Set problem
Edit the material below by changing "sidebar" to "navigation menu" and keeping every other line unchanged.

(Entries for locating text and interface elements)
## begin

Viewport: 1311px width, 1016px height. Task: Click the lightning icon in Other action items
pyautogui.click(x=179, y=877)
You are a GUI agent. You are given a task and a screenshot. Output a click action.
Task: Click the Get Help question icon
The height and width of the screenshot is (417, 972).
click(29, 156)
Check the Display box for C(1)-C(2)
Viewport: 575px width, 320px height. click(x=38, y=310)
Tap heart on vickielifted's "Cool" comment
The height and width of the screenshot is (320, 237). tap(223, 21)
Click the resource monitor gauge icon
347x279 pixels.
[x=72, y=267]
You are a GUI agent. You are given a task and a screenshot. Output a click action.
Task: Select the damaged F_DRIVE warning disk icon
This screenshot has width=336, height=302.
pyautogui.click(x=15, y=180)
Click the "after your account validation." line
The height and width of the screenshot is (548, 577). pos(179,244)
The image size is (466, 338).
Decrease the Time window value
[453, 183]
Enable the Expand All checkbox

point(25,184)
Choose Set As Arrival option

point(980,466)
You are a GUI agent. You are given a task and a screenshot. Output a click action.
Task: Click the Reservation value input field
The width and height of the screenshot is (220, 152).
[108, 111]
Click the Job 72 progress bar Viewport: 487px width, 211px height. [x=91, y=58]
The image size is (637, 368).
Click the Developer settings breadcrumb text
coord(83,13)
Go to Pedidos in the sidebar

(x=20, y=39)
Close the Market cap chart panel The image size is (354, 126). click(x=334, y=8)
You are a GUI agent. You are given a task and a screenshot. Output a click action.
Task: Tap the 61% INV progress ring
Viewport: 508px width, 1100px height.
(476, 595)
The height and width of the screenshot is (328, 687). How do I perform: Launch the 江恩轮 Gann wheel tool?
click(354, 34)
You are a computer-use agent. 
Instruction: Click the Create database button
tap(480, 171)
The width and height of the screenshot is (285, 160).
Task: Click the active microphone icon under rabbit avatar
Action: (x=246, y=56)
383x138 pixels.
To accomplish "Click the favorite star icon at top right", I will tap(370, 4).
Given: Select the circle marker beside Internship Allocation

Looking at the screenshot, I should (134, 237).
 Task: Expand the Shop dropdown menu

## end

Exercise response
Viewport: 1311px width, 1016px height. Task: Click the lightning icon in Other action items
pyautogui.click(x=179, y=877)
You are a GUI agent. You are given a task and a screenshot. Output a click action.
Task: Click the Get Help question icon
The height and width of the screenshot is (417, 972).
click(29, 156)
Check the Display box for C(1)-C(2)
Viewport: 575px width, 320px height. click(x=38, y=310)
Tap heart on vickielifted's "Cool" comment
The height and width of the screenshot is (320, 237). tap(223, 21)
Click the resource monitor gauge icon
347x279 pixels.
[x=72, y=267]
You are a GUI agent. You are given a task and a screenshot. Output a click action.
Task: Select the damaged F_DRIVE warning disk icon
This screenshot has width=336, height=302.
pyautogui.click(x=15, y=180)
Click the "after your account validation." line
The height and width of the screenshot is (548, 577). pos(179,244)
The image size is (466, 338).
Decrease the Time window value
[453, 183]
Enable the Expand All checkbox

point(25,184)
Choose Set As Arrival option

point(980,466)
You are a GUI agent. You are given a task and a screenshot. Output a click action.
Task: Click the Reservation value input field
The width and height of the screenshot is (220, 152).
[108, 111]
Click the Job 72 progress bar Viewport: 487px width, 211px height. [x=91, y=58]
The image size is (637, 368).
Click the Developer settings breadcrumb text
coord(83,13)
Go to Pedidos in the navigation menu

(x=20, y=39)
Close the Market cap chart panel The image size is (354, 126). click(x=334, y=8)
You are a GUI agent. You are given a task and a screenshot. Output a click action.
Task: Tap the 61% INV progress ring
Viewport: 508px width, 1100px height.
(476, 595)
The height and width of the screenshot is (328, 687). How do I perform: Launch the 江恩轮 Gann wheel tool?
click(354, 34)
You are a computer-use agent. 
Instruction: Click the Create database button
tap(480, 171)
The width and height of the screenshot is (285, 160).
Task: Click the active microphone icon under rabbit avatar
Action: (x=246, y=56)
383x138 pixels.
To accomplish "Click the favorite star icon at top right", I will tap(370, 4).
Given: Select the circle marker beside Internship Allocation

Looking at the screenshot, I should (134, 237).
 Task: Expand the Shop dropdown menu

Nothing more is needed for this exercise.